## Assigned task
The line containing "Where should I click to: Click", plus every line that follows it to the end of the listing below, is what you transcribe exactly; omit all pictures.

## Data for this exercise
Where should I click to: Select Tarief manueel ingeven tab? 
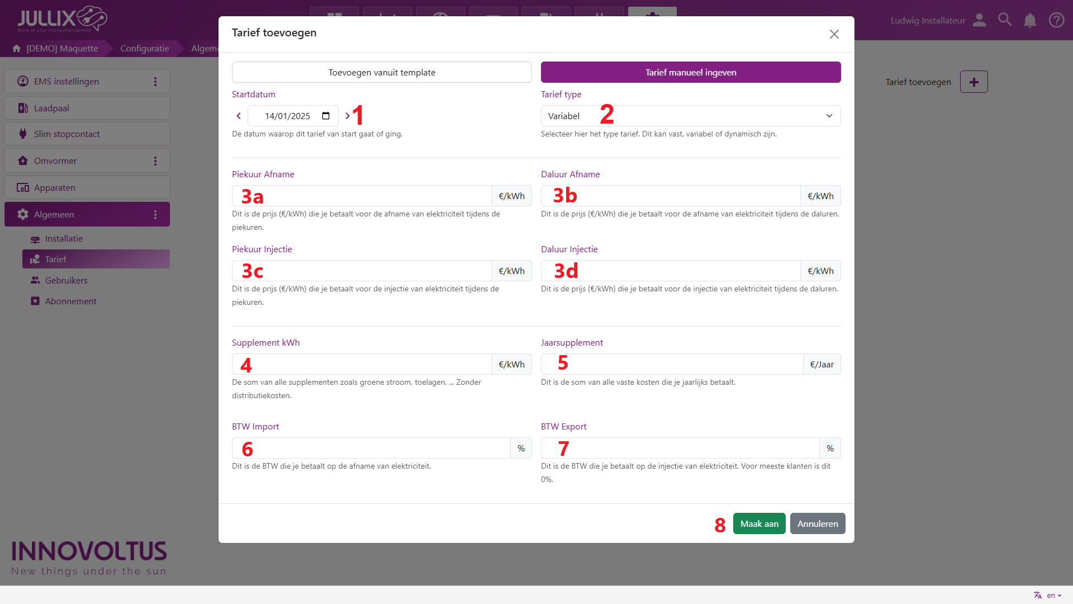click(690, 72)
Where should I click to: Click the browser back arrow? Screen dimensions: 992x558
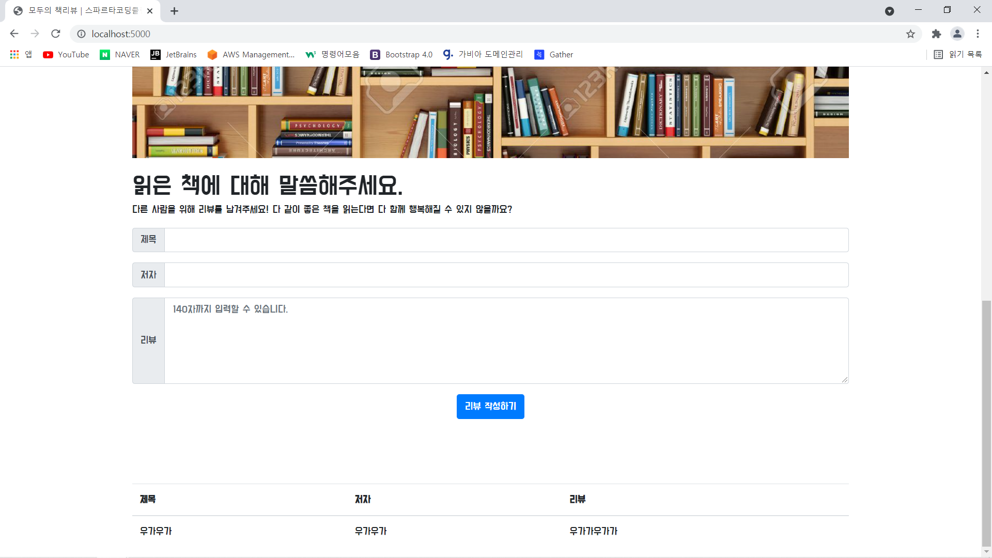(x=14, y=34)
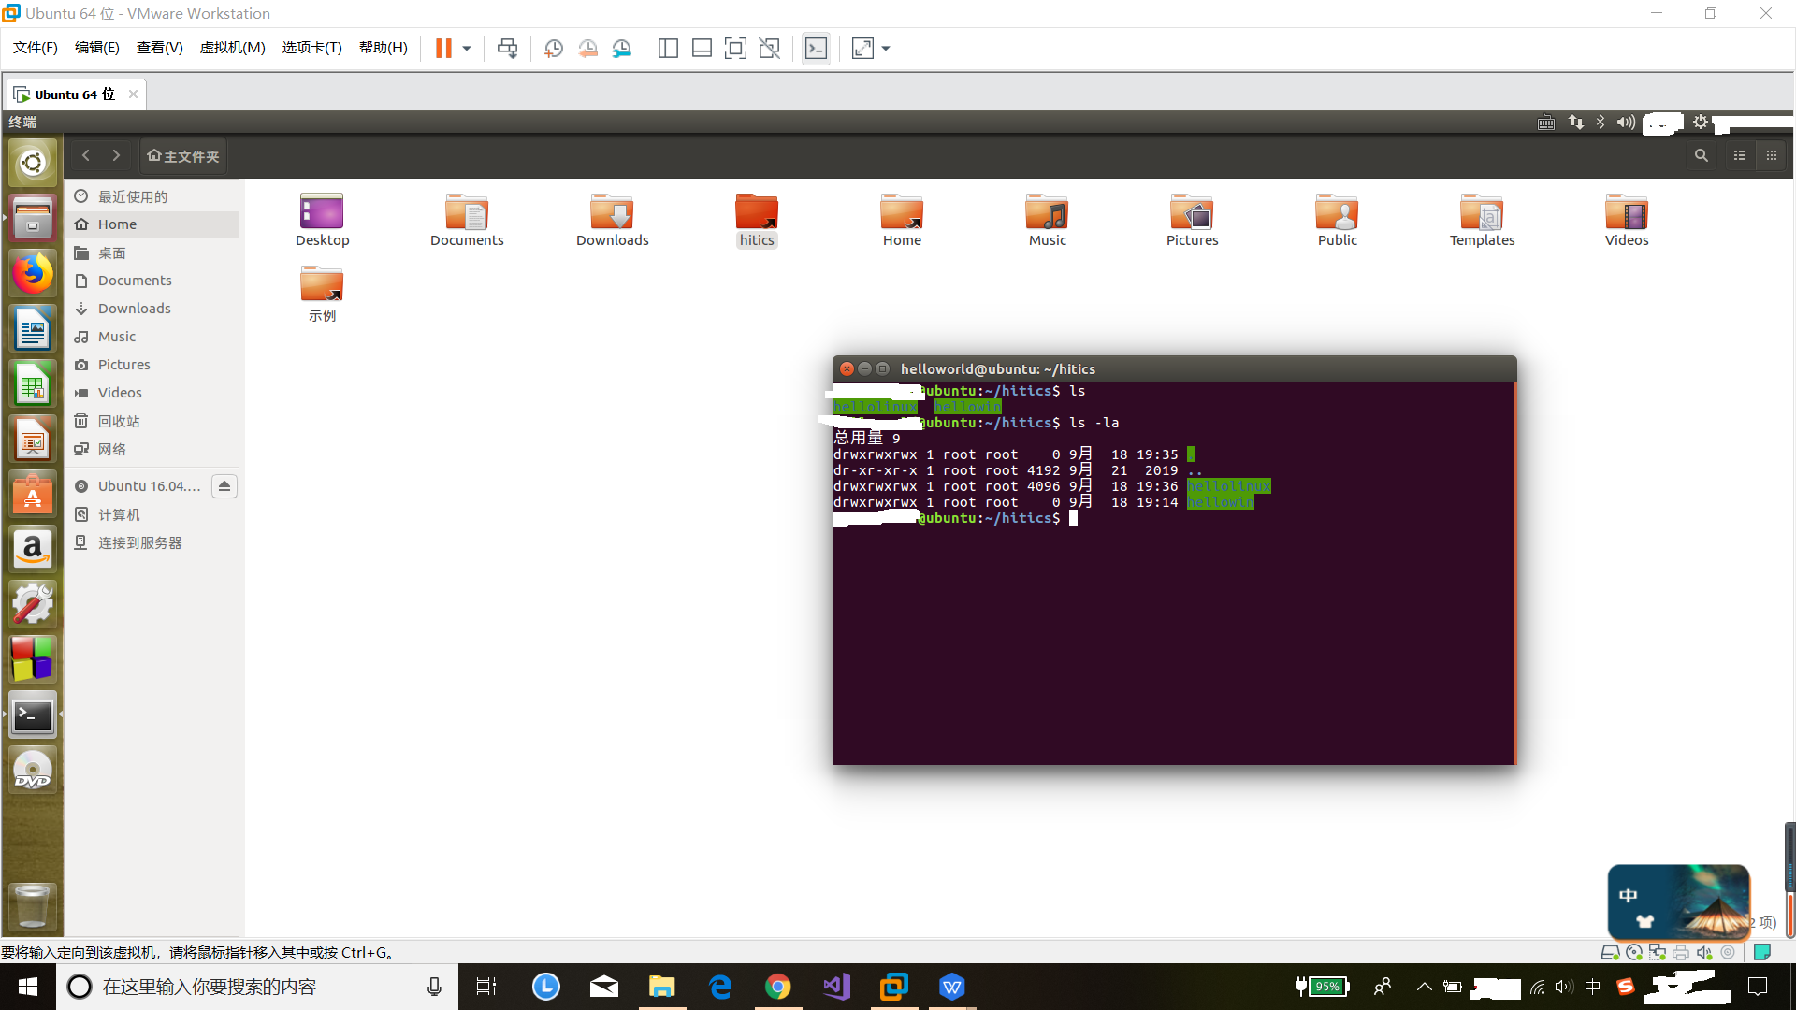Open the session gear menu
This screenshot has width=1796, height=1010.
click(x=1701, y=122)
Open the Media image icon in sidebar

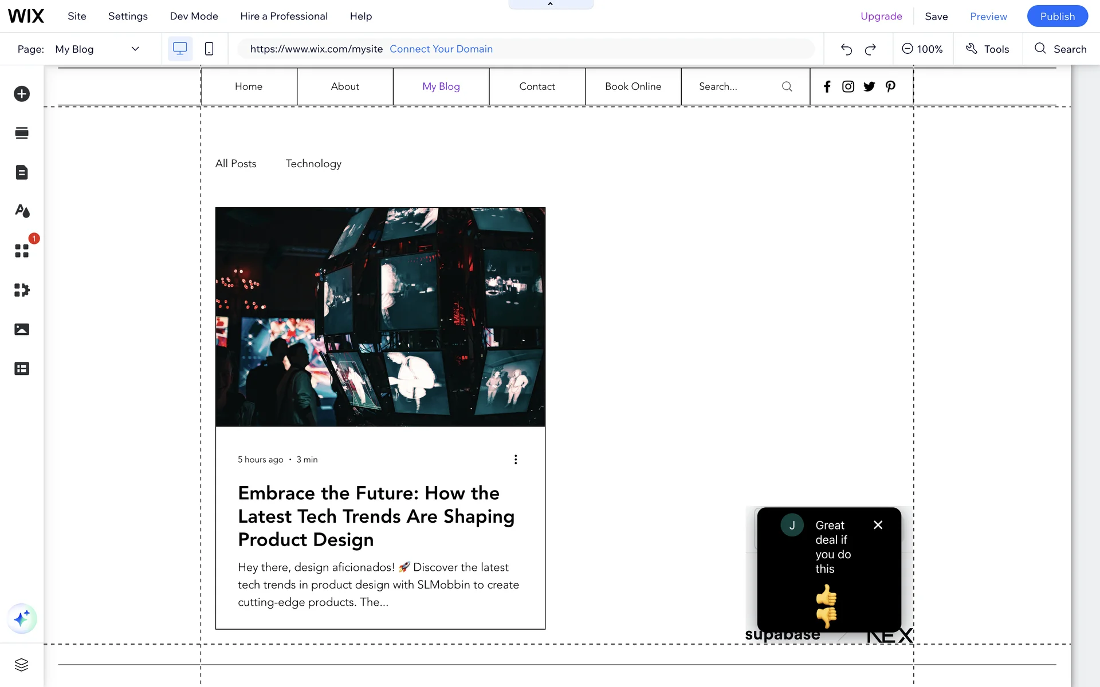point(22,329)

## Output of the task
Where should I click to: Click the browser back arrow? Screen dimensions: 992x558
(x=14, y=34)
Open the session gear menu
This screenshot has width=1796, height=1010.
click(x=1701, y=122)
Open the Media image icon in sidebar

point(22,329)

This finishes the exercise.